__Written instruction__
Could you arrange the records as a Markdown table with the columns Row, for a running row number, and Line, for the line's text? Begin at the line that has "Click the Καλάθι cart icon in navbar", stop after the line that has "Action: 1560,529", and leave out blank lines.

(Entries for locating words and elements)
----

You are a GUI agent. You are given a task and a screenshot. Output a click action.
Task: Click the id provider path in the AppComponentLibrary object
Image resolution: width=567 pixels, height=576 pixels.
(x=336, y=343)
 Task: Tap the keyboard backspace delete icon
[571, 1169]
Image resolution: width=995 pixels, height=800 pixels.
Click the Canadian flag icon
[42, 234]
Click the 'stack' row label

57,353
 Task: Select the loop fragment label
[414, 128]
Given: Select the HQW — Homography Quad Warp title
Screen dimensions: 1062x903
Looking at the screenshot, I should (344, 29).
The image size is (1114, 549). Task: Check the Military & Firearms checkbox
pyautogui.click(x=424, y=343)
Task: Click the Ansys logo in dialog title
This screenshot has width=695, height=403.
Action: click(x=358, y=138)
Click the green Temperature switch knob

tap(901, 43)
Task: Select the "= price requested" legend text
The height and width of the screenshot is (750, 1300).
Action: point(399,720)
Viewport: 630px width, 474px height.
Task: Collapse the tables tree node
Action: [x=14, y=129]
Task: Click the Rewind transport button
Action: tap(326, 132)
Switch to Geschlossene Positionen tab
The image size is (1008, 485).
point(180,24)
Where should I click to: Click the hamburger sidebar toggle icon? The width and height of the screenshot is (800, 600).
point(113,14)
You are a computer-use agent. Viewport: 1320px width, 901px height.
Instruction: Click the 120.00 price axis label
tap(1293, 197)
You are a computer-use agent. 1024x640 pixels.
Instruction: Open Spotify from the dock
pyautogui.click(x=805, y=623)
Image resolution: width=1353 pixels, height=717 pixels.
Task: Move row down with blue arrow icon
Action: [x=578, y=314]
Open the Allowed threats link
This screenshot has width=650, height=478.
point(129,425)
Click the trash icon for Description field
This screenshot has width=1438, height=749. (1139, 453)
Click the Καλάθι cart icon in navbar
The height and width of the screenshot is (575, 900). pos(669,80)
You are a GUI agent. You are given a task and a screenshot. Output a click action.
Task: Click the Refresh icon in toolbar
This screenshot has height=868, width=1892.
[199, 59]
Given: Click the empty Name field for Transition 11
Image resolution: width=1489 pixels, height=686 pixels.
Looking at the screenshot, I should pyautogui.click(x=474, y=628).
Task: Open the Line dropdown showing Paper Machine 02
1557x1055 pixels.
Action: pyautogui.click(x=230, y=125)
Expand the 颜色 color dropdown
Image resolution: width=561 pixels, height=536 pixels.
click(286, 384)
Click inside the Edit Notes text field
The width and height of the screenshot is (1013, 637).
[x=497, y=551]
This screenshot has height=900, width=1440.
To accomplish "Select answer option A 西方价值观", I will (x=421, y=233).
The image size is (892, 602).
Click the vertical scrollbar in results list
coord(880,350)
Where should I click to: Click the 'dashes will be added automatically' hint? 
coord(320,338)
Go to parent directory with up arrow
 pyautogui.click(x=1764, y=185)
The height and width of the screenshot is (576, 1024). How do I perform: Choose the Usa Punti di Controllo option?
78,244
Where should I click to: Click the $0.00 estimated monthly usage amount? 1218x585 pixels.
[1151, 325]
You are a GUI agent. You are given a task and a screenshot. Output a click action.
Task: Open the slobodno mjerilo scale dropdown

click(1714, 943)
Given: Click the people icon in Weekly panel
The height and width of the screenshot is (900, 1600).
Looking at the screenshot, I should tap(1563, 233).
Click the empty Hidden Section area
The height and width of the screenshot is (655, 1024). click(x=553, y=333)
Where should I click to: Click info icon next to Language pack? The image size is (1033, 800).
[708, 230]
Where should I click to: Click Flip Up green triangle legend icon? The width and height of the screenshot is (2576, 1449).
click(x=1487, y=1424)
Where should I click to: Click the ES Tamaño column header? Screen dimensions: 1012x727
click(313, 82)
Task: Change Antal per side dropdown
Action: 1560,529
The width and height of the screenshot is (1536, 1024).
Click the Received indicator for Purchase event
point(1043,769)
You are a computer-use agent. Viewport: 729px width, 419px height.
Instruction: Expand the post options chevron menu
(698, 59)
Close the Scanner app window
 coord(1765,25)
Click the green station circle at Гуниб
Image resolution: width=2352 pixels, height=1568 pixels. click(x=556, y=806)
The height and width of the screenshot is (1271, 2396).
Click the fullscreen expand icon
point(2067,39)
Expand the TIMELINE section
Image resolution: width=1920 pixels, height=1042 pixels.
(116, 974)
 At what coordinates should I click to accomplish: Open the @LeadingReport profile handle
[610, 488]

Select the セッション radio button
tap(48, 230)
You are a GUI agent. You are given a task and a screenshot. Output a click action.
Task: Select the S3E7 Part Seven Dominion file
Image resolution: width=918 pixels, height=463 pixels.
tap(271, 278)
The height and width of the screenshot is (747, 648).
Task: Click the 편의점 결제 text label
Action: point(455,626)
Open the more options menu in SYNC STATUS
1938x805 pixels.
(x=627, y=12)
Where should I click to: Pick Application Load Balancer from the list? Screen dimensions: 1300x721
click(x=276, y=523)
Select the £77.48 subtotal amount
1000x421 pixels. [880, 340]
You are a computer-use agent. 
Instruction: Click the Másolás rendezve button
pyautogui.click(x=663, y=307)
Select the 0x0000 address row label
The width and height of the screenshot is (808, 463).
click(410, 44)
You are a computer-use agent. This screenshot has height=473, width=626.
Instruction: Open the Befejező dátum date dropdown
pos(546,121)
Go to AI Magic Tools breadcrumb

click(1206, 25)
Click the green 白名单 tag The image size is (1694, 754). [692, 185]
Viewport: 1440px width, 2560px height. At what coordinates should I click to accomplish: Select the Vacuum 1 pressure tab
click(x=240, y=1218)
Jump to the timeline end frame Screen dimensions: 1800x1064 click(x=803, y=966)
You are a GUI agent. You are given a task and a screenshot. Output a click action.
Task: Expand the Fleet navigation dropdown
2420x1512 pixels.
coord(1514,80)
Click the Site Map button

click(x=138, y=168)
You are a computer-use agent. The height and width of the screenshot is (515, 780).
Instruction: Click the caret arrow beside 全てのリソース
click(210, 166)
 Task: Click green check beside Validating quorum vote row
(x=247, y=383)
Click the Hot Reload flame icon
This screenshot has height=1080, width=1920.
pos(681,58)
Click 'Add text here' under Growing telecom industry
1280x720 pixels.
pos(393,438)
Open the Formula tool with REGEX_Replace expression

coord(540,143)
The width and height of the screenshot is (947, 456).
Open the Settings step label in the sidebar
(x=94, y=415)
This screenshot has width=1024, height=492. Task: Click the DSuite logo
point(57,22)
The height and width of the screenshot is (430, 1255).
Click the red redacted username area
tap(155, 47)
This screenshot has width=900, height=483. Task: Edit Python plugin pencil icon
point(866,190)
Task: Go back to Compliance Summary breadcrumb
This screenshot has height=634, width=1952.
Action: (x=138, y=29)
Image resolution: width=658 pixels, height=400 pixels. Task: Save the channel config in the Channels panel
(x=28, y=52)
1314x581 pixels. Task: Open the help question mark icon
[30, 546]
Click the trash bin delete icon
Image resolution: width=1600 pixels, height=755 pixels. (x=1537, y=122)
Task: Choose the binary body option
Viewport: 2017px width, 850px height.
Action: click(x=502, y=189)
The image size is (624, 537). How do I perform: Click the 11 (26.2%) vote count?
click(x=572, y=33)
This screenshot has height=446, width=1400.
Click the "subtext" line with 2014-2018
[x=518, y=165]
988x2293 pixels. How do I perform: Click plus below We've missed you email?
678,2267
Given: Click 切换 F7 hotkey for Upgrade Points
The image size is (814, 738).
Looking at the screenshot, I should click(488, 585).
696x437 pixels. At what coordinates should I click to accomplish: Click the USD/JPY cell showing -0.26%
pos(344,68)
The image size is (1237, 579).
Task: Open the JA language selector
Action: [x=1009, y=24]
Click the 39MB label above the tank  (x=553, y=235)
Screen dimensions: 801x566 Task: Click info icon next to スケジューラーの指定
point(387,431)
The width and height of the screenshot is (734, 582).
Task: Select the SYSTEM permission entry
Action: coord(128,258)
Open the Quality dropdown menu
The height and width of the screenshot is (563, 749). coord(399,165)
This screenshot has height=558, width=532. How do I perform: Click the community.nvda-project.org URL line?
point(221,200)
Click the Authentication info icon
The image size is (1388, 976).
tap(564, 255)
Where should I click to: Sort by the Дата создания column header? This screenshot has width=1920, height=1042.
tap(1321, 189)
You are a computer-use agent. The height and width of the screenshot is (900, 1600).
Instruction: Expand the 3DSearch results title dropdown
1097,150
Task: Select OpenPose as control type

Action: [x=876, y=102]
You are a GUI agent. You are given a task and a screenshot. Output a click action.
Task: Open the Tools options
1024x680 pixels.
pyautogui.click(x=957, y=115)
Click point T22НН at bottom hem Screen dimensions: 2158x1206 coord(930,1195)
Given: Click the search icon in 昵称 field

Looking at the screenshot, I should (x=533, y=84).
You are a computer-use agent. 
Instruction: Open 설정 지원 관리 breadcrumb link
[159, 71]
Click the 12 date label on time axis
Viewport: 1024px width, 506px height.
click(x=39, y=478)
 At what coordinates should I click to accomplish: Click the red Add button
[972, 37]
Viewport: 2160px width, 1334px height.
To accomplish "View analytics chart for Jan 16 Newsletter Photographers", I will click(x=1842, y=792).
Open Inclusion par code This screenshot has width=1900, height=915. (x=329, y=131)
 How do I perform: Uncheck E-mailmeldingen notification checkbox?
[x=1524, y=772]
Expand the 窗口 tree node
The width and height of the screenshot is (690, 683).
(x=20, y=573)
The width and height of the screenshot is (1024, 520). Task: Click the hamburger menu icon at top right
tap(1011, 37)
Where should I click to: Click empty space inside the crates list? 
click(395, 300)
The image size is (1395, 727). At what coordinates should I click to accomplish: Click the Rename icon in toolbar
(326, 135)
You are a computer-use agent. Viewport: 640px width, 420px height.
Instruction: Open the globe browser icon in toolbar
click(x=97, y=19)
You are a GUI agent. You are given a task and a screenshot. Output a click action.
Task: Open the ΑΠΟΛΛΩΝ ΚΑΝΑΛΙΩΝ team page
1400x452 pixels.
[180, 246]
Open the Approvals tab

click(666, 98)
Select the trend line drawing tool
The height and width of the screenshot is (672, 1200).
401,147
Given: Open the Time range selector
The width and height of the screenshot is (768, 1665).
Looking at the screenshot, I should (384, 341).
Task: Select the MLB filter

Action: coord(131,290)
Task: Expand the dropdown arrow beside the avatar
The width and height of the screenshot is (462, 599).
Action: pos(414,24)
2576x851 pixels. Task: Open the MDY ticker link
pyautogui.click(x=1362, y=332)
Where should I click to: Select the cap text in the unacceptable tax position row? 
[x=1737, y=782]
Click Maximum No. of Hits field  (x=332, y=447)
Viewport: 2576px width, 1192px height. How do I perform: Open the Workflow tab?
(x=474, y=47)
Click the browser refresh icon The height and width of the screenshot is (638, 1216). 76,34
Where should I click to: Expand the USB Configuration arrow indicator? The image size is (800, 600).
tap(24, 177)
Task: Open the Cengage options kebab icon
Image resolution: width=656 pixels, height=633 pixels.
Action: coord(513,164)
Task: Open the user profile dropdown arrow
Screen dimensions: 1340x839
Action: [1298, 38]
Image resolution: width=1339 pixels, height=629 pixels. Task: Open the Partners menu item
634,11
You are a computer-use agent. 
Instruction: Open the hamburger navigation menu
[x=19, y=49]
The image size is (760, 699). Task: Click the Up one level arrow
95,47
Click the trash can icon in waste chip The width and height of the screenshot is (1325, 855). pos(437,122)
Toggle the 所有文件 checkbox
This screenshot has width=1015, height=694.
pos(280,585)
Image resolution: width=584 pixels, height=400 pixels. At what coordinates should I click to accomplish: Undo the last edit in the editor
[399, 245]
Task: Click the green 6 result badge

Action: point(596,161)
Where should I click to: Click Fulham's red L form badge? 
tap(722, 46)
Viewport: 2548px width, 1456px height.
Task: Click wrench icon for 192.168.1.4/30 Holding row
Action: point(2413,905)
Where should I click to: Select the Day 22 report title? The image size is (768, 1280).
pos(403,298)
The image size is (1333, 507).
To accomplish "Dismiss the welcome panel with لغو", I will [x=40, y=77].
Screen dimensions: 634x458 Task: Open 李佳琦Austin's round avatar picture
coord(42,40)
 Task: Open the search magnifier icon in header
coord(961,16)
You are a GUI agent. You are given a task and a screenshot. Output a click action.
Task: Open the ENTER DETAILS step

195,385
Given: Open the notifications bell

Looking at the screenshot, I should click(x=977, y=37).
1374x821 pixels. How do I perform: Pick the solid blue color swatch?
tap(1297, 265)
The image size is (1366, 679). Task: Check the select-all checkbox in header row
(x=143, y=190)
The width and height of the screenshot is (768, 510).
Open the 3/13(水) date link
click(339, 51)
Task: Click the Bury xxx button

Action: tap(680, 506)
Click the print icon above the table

----

__Solution to this problem__
| Row | Line |
|---|---|
| 1 | Click the Καλάθι cart icon in navbar |
| 2 | The height and width of the screenshot is (575, 900). pos(669,80) |
| 3 | You are a GUI agent. You are given a task and a screenshot. Output a click action. |
| 4 | Task: Click the Refresh icon in toolbar |
| 5 | This screenshot has height=868, width=1892. |
| 6 | [199, 59] |
| 7 | Given: Click the empty Name field for Transition 11 |
| 8 | Image resolution: width=1489 pixels, height=686 pixels. |
| 9 | Looking at the screenshot, I should pyautogui.click(x=474, y=628). |
| 10 | Task: Open the Line dropdown showing Paper Machine 02 |
| 11 | 1557x1055 pixels. |
| 12 | Action: pyautogui.click(x=230, y=125) |
| 13 | Expand the 颜色 color dropdown |
| 14 | Image resolution: width=561 pixels, height=536 pixels. |
| 15 | click(286, 384) |
| 16 | Click inside the Edit Notes text field |
| 17 | The width and height of the screenshot is (1013, 637). |
| 18 | [x=497, y=551] |
| 19 | This screenshot has height=900, width=1440. |
| 20 | To accomplish "Select answer option A 西方价值观", I will (x=421, y=233). |
| 21 | The image size is (892, 602). |
| 22 | Click the vertical scrollbar in results list |
| 23 | coord(880,350) |
| 24 | Where should I click to: Click the 'dashes will be added automatically' hint?  |
| 25 | coord(320,338) |
| 26 | Go to parent directory with up arrow |
| 27 |  pyautogui.click(x=1764, y=185) |
| 28 | The height and width of the screenshot is (576, 1024). How do I perform: Choose the Usa Punti di Controllo option? |
| 29 | 78,244 |
| 30 | Where should I click to: Click the $0.00 estimated monthly usage amount? 1218x585 pixels. |
| 31 | [1151, 325] |
| 32 | You are a GUI agent. You are given a task and a screenshot. Output a click action. |
| 33 | Task: Open the slobodno mjerilo scale dropdown |
| 34 | click(1714, 943) |
| 35 | Given: Click the people icon in Weekly panel |
| 36 | The height and width of the screenshot is (900, 1600). |
| 37 | Looking at the screenshot, I should tap(1563, 233). |
| 38 | Click the empty Hidden Section area |
| 39 | The height and width of the screenshot is (655, 1024). click(x=553, y=333) |
| 40 | Where should I click to: Click info icon next to Language pack? The image size is (1033, 800). |
| 41 | [708, 230] |
| 42 | Where should I click to: Click Flip Up green triangle legend icon? The width and height of the screenshot is (2576, 1449). |
| 43 | click(x=1487, y=1424) |
| 44 | Where should I click to: Click the ES Tamaño column header? Screen dimensions: 1012x727 |
| 45 | click(313, 82) |
| 46 | Task: Change Antal per side dropdown |
| 47 | Action: 1560,529 |